Wie lassen sich bestimmte Krankheitssymptome erklären? Auf welchen Internet-Seiten finden sich korrekte Fakten zum Thema Gesundheit? Wann sollte ich zu einer Vorsorgeuntersuchung gehen? Eine Mehrheit der Deutschen weiß bei diesen Fragen keinen Rat, wie eine noch unveröffentlichte Studie des Wissenschaftlichen Instituts der AOK (Wido) zeigt.

Die Studie beruht auf einer bundesweiten Repräsentativ-Umfrage unter gesetzlich Versicherten. Die Daten wurden mit anderen europäischen Erhebungen verglichen. In jedem Land wurden rund 1000 Bürger ab 15 Jahren befragt.

Die Ergebnisse zeigen, dass die Deutschen eine besonders niedrige Gesundheitskompetenz aufweisen. Das Ausmaß des Nichtwissens ist groß. So findet es jeder fünfte gesetzlich Versicherte schwierig zu beurteilen, wie sich Alltagsgewohnheiten bezogen auf Essen, Trinken und Bewegung auf die eigene Gesundheit auswirken.

Viele Menschen können mit den Gesundheitsinformationen im Internet oder in anderen Medien nichts anfangen: 30 Prozent der Befragten gaben an, dass sie Schwierigkeiten haben, diese überhaupt zu verstehen.

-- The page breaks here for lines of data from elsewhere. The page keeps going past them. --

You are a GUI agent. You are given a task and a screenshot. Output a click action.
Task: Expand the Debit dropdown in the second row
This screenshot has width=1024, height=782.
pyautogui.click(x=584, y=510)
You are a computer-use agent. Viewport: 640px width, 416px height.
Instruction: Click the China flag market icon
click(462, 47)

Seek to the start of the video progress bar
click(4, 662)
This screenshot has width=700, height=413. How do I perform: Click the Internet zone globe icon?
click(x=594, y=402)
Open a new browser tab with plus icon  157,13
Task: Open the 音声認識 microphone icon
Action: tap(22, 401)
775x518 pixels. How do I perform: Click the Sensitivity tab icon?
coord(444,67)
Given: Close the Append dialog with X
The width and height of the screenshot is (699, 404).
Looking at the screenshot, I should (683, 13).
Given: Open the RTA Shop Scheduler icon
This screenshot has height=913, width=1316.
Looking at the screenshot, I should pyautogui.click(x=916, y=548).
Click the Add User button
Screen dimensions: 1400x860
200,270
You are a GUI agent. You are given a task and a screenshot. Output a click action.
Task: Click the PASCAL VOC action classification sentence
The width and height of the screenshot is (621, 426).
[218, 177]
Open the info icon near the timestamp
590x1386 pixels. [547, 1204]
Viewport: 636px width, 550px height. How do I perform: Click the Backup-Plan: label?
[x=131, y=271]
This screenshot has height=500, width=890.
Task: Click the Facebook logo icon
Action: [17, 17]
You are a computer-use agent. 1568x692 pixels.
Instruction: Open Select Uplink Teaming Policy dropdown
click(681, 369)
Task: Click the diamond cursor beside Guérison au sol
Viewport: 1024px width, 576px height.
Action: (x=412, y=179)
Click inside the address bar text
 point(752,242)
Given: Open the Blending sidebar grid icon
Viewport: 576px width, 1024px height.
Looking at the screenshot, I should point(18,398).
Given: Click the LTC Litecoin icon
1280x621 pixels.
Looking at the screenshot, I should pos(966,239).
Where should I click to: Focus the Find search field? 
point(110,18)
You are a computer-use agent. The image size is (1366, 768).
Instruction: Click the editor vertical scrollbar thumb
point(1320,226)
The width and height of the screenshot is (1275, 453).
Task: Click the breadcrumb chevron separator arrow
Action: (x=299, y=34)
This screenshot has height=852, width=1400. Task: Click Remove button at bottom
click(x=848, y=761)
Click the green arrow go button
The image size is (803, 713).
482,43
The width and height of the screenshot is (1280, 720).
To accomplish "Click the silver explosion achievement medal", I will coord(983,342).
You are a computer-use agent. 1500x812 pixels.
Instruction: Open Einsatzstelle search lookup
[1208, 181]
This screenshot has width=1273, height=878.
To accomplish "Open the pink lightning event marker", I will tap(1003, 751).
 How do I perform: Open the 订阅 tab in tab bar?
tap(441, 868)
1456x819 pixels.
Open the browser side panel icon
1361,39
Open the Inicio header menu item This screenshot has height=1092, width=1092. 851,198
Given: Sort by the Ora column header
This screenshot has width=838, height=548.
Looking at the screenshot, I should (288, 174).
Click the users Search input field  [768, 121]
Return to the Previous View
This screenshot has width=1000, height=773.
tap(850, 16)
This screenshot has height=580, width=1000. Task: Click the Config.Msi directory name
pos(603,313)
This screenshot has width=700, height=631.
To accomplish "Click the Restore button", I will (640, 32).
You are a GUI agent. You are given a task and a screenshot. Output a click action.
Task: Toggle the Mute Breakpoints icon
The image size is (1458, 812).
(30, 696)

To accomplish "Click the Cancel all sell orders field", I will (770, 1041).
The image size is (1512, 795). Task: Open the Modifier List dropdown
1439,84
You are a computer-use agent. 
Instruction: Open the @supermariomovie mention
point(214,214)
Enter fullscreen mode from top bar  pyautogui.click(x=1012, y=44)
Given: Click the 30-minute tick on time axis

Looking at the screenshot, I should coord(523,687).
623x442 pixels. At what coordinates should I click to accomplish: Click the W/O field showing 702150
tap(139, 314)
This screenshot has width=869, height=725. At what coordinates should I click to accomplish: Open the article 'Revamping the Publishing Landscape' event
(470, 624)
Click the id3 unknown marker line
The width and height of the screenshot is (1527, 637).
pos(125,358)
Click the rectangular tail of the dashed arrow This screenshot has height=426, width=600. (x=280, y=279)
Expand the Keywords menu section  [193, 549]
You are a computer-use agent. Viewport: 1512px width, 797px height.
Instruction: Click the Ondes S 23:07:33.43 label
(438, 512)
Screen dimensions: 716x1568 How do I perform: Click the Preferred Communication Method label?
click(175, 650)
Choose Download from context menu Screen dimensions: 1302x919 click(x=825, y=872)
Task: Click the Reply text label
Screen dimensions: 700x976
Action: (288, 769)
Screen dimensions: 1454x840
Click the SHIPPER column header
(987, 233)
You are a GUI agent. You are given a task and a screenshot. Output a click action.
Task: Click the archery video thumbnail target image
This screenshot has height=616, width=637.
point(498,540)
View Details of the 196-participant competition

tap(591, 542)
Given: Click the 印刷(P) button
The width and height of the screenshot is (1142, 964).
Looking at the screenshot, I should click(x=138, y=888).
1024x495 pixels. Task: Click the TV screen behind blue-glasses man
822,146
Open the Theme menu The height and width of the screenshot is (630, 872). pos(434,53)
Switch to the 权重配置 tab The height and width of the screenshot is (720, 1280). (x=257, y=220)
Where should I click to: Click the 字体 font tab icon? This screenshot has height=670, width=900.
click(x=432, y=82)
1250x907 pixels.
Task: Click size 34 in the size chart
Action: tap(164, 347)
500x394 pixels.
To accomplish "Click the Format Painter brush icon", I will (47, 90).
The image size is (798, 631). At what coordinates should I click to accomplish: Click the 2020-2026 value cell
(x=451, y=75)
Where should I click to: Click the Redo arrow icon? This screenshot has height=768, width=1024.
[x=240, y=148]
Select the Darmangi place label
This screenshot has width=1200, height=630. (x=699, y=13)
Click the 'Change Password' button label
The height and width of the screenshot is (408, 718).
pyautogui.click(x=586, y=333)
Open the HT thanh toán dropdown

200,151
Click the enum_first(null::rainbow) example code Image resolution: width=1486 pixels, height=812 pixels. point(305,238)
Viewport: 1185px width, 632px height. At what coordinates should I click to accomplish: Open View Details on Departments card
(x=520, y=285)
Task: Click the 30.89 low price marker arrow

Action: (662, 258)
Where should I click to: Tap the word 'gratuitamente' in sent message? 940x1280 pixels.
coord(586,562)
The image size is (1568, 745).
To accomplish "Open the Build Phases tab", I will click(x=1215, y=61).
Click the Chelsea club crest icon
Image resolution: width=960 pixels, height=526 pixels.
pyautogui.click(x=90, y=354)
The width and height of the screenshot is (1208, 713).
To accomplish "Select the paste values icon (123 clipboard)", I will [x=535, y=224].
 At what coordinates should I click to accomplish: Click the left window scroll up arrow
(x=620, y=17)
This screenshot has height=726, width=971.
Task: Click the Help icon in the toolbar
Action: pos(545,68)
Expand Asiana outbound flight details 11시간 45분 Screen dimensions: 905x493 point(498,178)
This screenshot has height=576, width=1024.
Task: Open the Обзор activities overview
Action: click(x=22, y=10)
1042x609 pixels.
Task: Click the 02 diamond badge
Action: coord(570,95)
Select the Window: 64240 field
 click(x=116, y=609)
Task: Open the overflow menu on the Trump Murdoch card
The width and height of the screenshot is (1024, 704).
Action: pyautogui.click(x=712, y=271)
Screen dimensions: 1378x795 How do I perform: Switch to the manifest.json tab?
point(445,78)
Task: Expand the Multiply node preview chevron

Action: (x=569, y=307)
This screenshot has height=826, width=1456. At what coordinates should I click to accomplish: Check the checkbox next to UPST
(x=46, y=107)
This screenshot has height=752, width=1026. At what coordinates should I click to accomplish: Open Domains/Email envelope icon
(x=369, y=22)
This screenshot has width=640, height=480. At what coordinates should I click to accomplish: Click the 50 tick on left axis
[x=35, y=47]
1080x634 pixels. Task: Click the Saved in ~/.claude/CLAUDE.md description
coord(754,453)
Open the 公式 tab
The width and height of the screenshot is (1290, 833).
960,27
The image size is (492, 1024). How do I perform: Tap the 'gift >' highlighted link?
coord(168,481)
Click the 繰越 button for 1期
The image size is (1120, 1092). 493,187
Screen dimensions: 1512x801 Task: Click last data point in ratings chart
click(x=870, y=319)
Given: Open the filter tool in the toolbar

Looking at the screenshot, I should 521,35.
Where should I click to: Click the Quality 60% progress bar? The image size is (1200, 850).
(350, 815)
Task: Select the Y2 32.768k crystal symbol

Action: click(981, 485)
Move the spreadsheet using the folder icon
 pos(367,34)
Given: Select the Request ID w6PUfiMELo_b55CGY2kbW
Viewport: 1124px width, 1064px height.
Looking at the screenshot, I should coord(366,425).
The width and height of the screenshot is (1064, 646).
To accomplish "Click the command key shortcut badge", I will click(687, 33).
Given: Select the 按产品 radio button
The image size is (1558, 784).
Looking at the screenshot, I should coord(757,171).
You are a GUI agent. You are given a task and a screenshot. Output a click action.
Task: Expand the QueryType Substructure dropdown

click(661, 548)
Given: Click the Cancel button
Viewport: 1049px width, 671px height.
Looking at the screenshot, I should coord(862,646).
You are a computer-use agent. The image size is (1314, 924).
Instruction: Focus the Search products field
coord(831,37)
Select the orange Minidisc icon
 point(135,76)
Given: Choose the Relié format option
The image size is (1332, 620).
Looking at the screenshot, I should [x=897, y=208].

Aus Sicht der Patientenberater, die vor allem persönlich am Telefon Hilfe leisten, würden mehr oder andere allgemeine Gesundheitsinformationen das Problem nicht lösen: "Die Verbreitung von produzierten Gesundheitsinformationen wird überschätzt", sagt Sebastian Schmidt-Kähler, Geschäftsführer der Unabhängigen Patientenberatung. Er weist darauf hin, dass 14 Prozent der Bevölkerung als funktionale Analphabeten gelten, also keine zusammenhängende Texte verstehen und sich nicht über Gesundheit informieren können. Schmidt-Kähler sieht die Notwendigkeit, dass Ärzte und Krankenkassen stärker individuell auf die Bedürfnisse und Fragen der Patienten eingehen.

Insbesondere schwerkranke Menschen und Chroniker gelten in unserem Gesundheitssystem als überfordert. "Für viele Chroniker ist es zu viel, ihr Leben für die Krankheit umzustellen und sich zugleich an den medizinischen Entscheidungen zu ihrer Krankheit zu beteiligen."

Die Bielefelder Gesundheitswissenschaftlerin Doris Schäffer beschäftigt sich gerade in einer weiteren Studie zum Bereich Gesundheitskompetenz mit den Fähigkeit von "vulnerablen Gruppen", wie es die Fachleute nennen. Gemeint sind bildungsferne Gruppen sowie Migranten, sehr junge Menschen, Alte und Chroniker. Die Befunde, auf die die Wissenschaftler bei ihrer Arbeit stoßen, sind teils erschreckend. "Jeder Achte weiß nicht, dass man im Notfall die 112 anruft", berichtet Schäffer, die auch Mitglied im Sachverständigenrat der Bundesregierung für das Gesundheitswesen ist.

Die Expertin sieht die Chroniker im Gesundheitssystem besonders benachteiligt. "Bei uns deutet sich der Befund an, dass je mehr Kontakt die Menschen zum Gesundheitssystem haben, desto weniger verstehen sie die Informationen", berichtet die Wissenschaftlerin aus ihrer Arbeit. Das System verunsichere die Menschen. Die Patienten würden beim Arzt nicht ausreichend nachfragen.

Bei psychischen Problemen tun sich die gesetzlich Versicherten besonders schwer, professionelle Hilfe zu finden. So gaben knapp 40 Prozent von ihnen an, dass sie es "schwierig" oder "sehr schwierig" finden, Informationen über Unterstützungsmöglichkeiten zu erlangen. Auch bei diesem Thema sind die Hürden für die Chroniker offenbar am höchsten. Fast die Hälfte von ihnen sieht es als Problem an, sich im Fall von Stress oder Depression Hilfe zu holen.